Profile Applicability
- Level 2
Description:
BigQuery tables may store sensitive data that requires classification for security and compliance purposes. Google's Sensitive Data Protection tools can be used to automatically discover, classify, and protect data within BigQuery across an organization.
Rationale:
Classifying data in BigQuery is crucial for managing and protecting sensitive information. Leveraging tools like Google Cloud's Sensitive Data Protection, which employs machine learning and pattern matching, automates the discovery and classification of sensitive data, ensuring robust data governance and reducing the risk of accidental exposure.
Impact:
Cost: Implementing Google Cloud's Sensitive Data Protection or third-party tools incurs additional costs.
Resource Management: Continuous monitoring and classification require regular configuration and oversight.
Default Value:
By default, BigQuery data is not classified unless manually configured.
Audit Steps:
Using Google Cloud Console
Navigate to Cloud DLP.
Confirm the presence of a discovery scan configuration for either the organization or project.
Remediation Steps:
Enable Data Profiling
Access Cloud DLP Configurations.
Click Create Configuration.
Set up data profiling:
For projects, refer to Profiling Projects.
For organizations or folders, refer to Profiling Organizations or Folders.
Review Findings:
Identify columns or tables with high data risk that contain sensitive data without proper protections.
Mitigation options:
Apply BigQuery policy tags to restrict access to specific roles.
Use de-identification techniques, such as masking or tokenization, to protect sensitive data.

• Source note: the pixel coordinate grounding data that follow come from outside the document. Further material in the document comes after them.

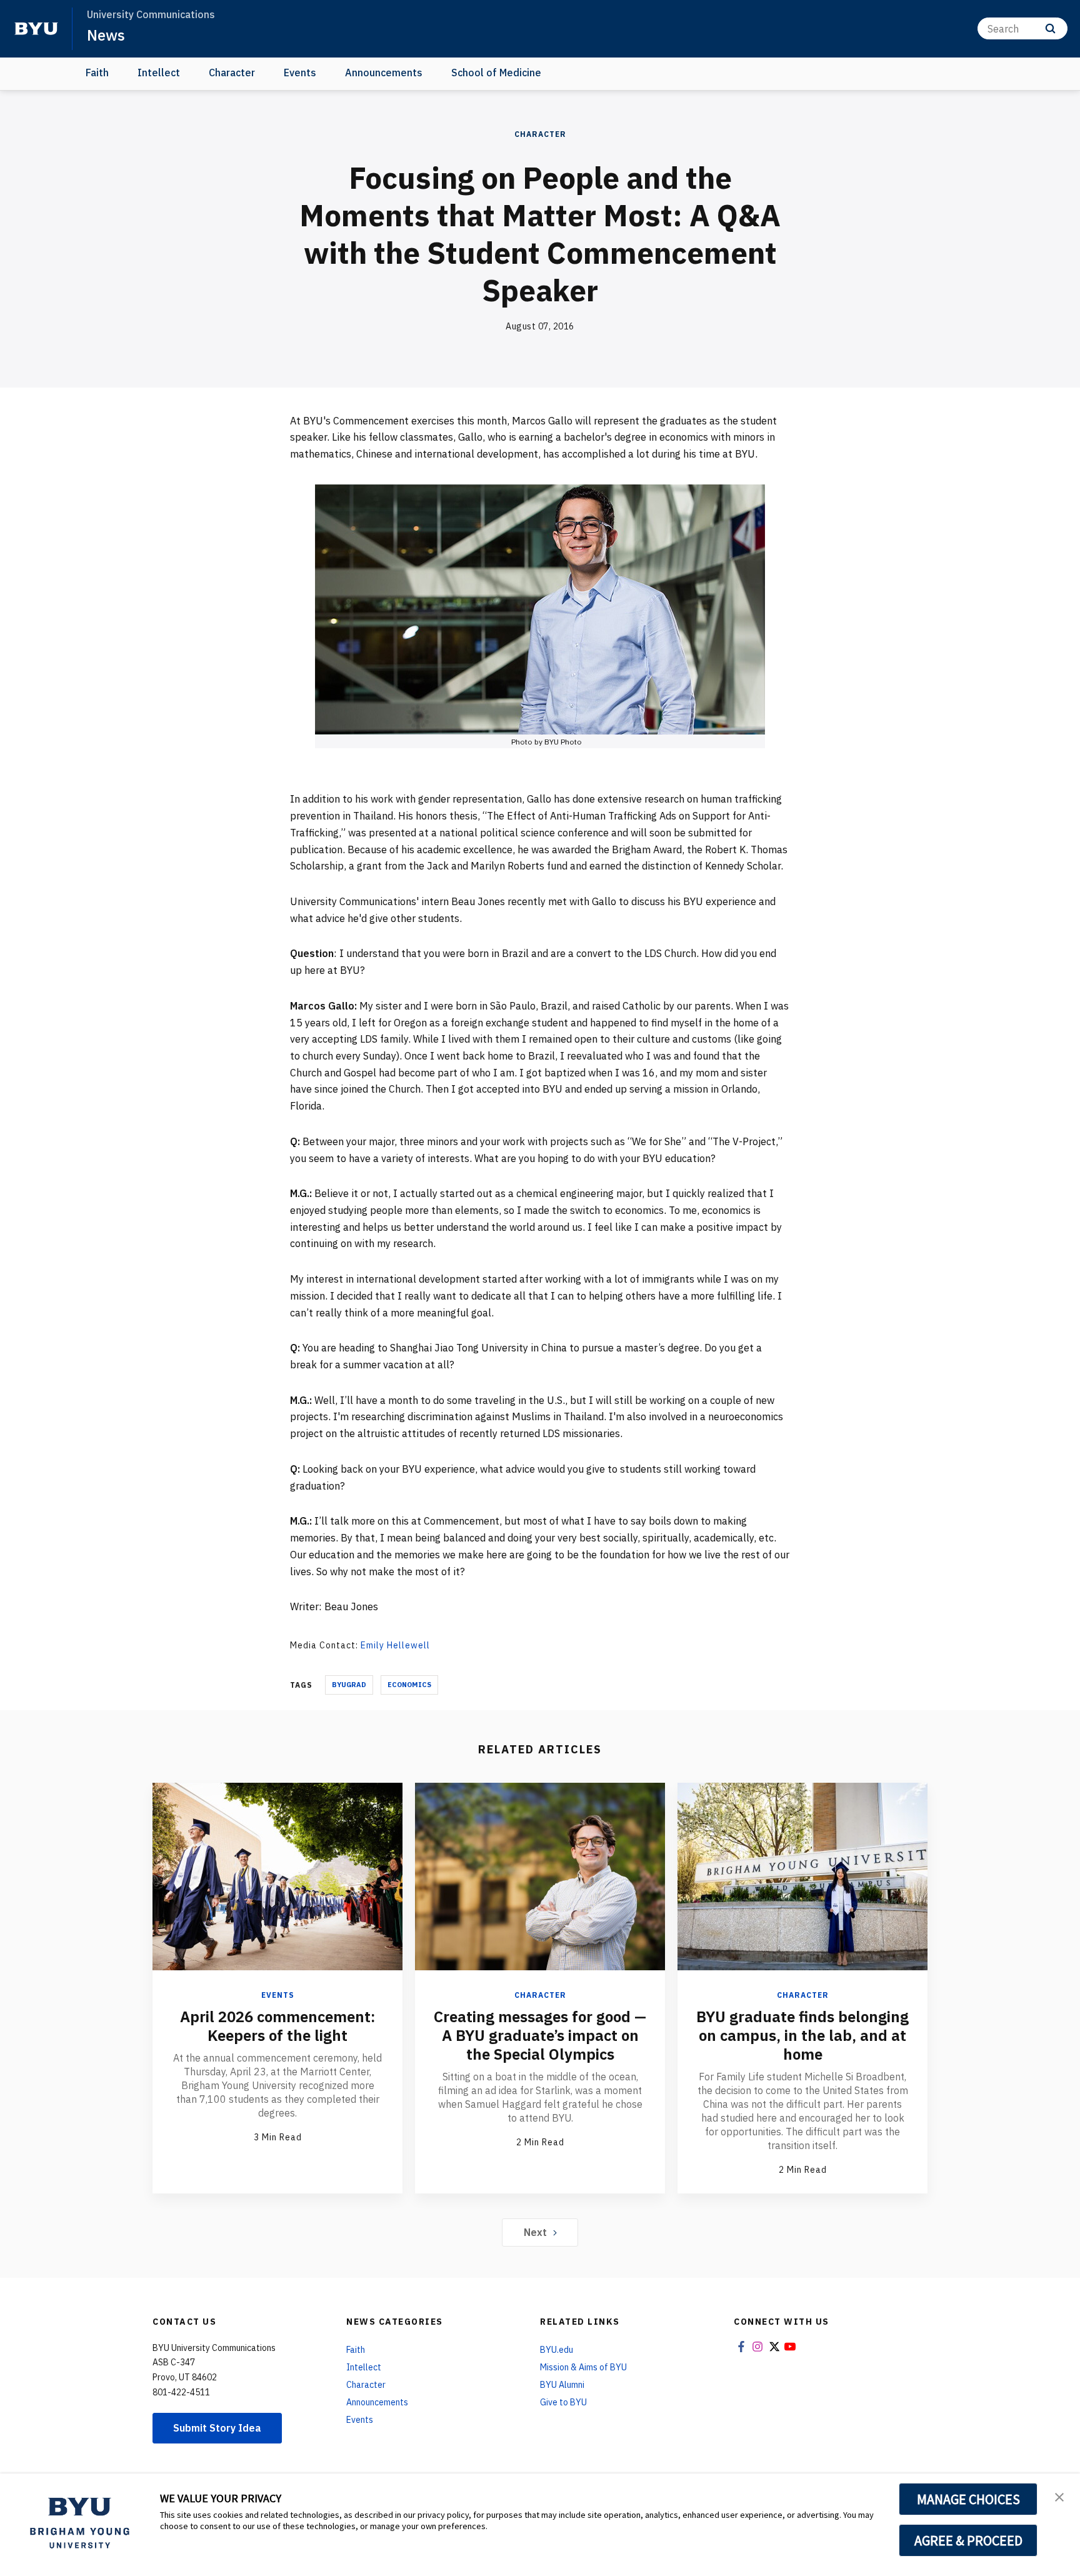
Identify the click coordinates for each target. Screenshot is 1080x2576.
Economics (409, 1684)
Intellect (159, 72)
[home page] (36, 29)
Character (232, 72)
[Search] (1050, 28)
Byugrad (349, 1684)
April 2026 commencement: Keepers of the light (277, 2026)
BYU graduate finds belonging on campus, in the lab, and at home (802, 2035)
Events (300, 72)
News (106, 35)
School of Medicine (496, 72)
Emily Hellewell (395, 1645)
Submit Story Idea (217, 2428)
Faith (97, 72)
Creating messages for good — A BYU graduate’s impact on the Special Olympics (540, 2035)
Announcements (383, 72)
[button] (1059, 2496)
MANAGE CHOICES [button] (968, 2499)
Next (535, 2232)
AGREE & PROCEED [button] (968, 2540)
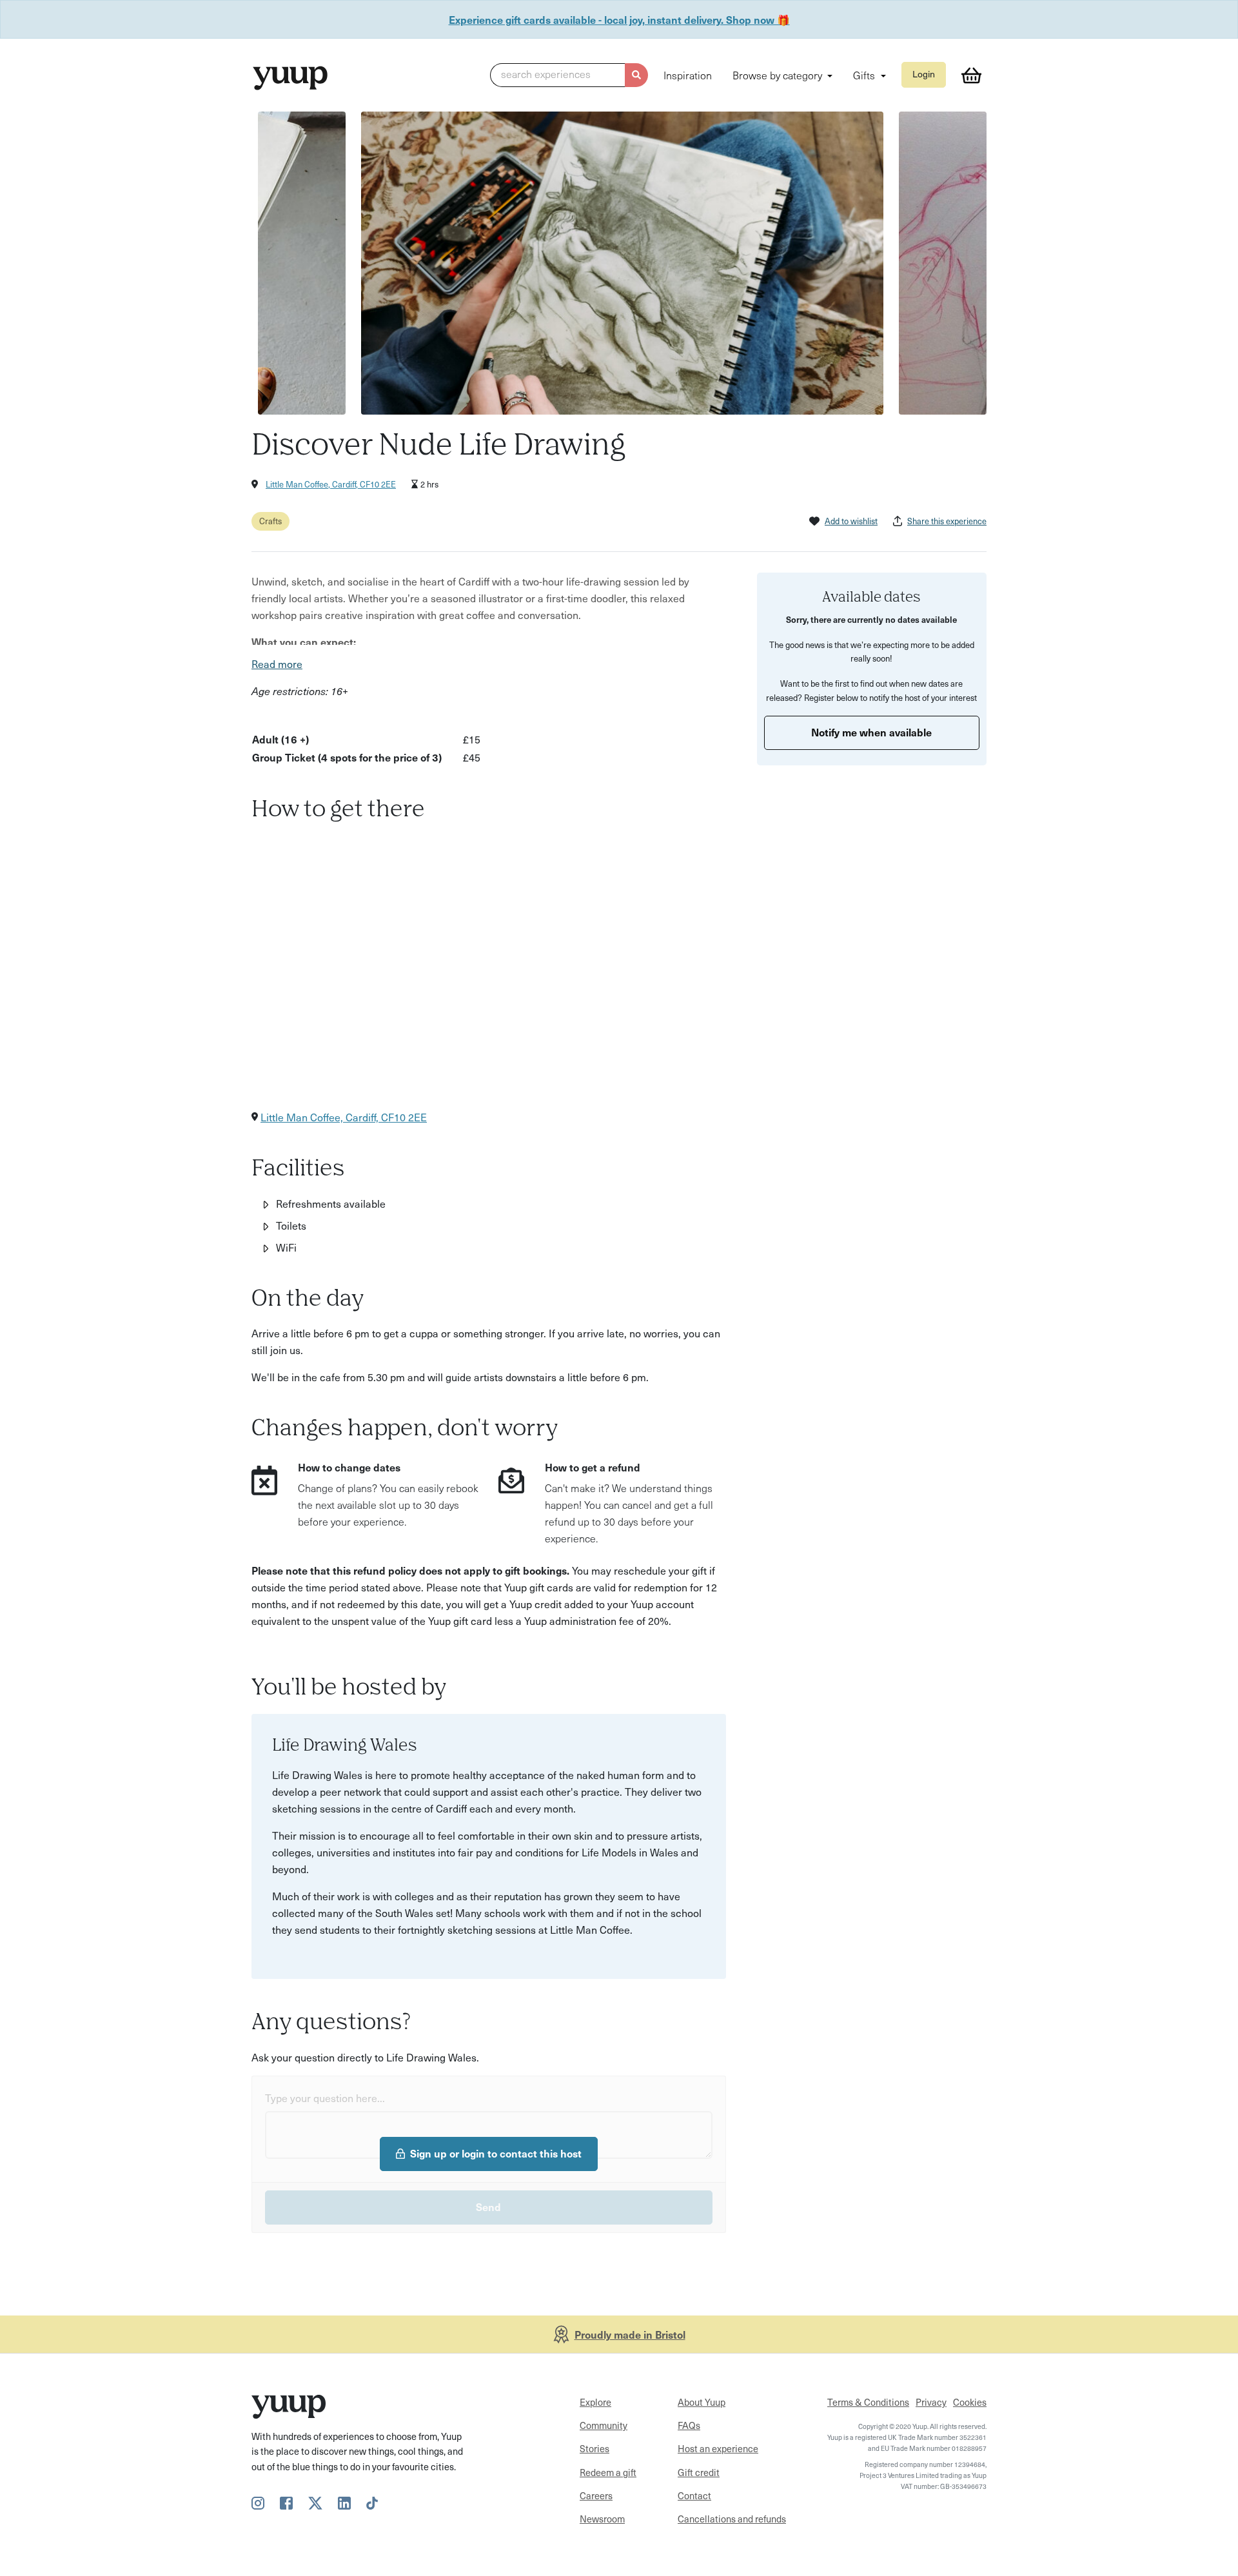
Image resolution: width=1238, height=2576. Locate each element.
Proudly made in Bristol (630, 2334)
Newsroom (602, 2519)
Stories (594, 2448)
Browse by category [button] (778, 75)
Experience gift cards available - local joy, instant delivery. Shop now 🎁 (619, 19)
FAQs (689, 2425)
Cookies (970, 2402)
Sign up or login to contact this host (496, 2153)
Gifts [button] (865, 75)
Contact (694, 2495)
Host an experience (718, 2448)
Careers (596, 2495)
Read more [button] (276, 663)
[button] (569, 75)
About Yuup (701, 2402)
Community (603, 2425)
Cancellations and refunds (732, 2519)
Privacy (931, 2402)
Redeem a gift (608, 2472)
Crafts (270, 521)
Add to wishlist (851, 521)
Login (923, 74)
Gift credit (699, 2472)
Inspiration (687, 75)
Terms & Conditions (868, 2402)
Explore (595, 2402)
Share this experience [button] (947, 521)
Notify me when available (871, 731)
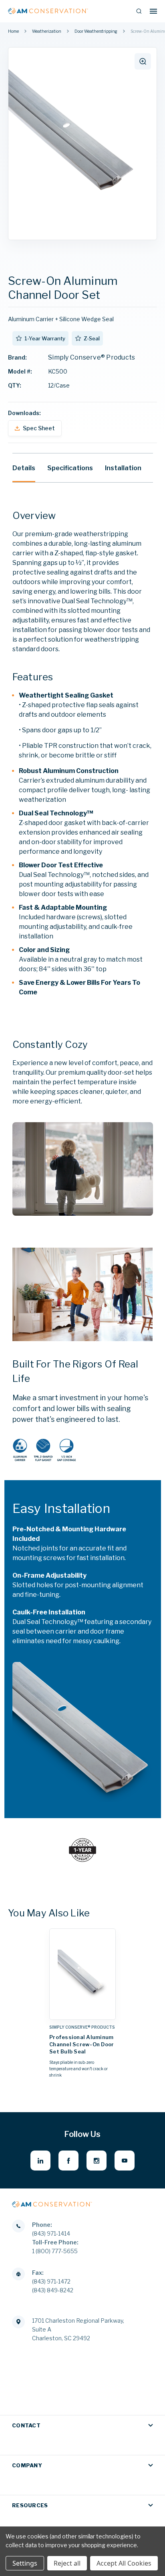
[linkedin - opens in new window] (40, 2161)
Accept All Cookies (124, 2563)
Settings (24, 2563)
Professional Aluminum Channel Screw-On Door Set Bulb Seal (81, 2044)
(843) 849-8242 (52, 2290)
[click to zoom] (143, 61)
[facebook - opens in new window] (68, 2161)
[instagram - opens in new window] (97, 2161)
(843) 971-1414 (51, 2233)
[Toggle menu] (153, 11)
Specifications (70, 468)
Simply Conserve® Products (91, 357)
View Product (82, 2011)
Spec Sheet (39, 428)
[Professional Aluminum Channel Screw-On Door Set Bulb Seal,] (82, 1974)
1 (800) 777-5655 (55, 2251)
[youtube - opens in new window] (125, 2161)
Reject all (67, 2563)
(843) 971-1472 (51, 2281)
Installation (123, 468)
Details (23, 468)
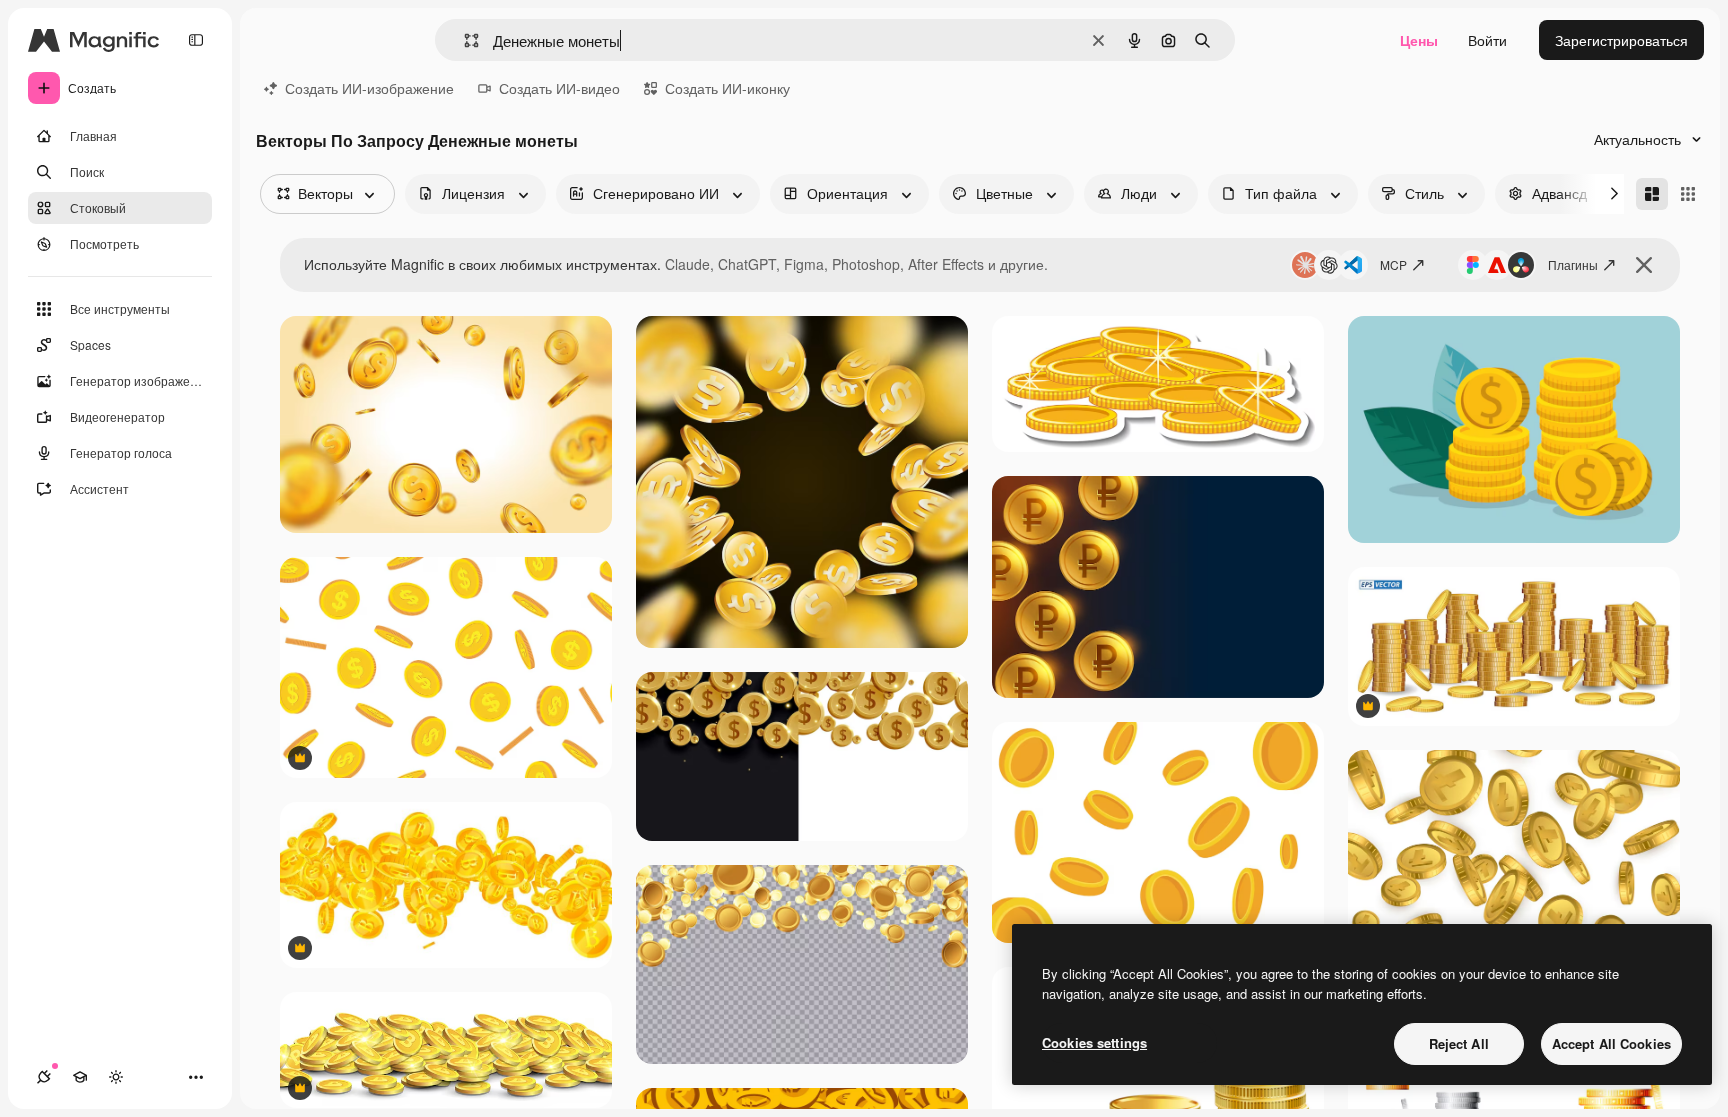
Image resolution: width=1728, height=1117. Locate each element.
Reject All (1459, 1043)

Integrate Findings Into Security Operations:
Publish data profiles to services such as:
Use Pub/Sub for automating remediation or alerting about new or altered data risks.
Backout Plan:
Step 1: Disable Data Profiling & Classification Scans
If classification scans cause disruptions, disable Cloud DLP scans
gcloud dlp jobs delete JOB_ID
Replace JOB_ID with the actual Data Profiling job ID.
Step 2: Remove Data Classification Labels
If classification is incorrectly applied, remove dataset labels:
bq update --clear_labels PROJECT_ID:DATASET_NAME
Replace PROJECT_ID and DATASET_NAME accordingly.
Step 3: Notify Stakeholders
- Inform data security teams before making classification changes.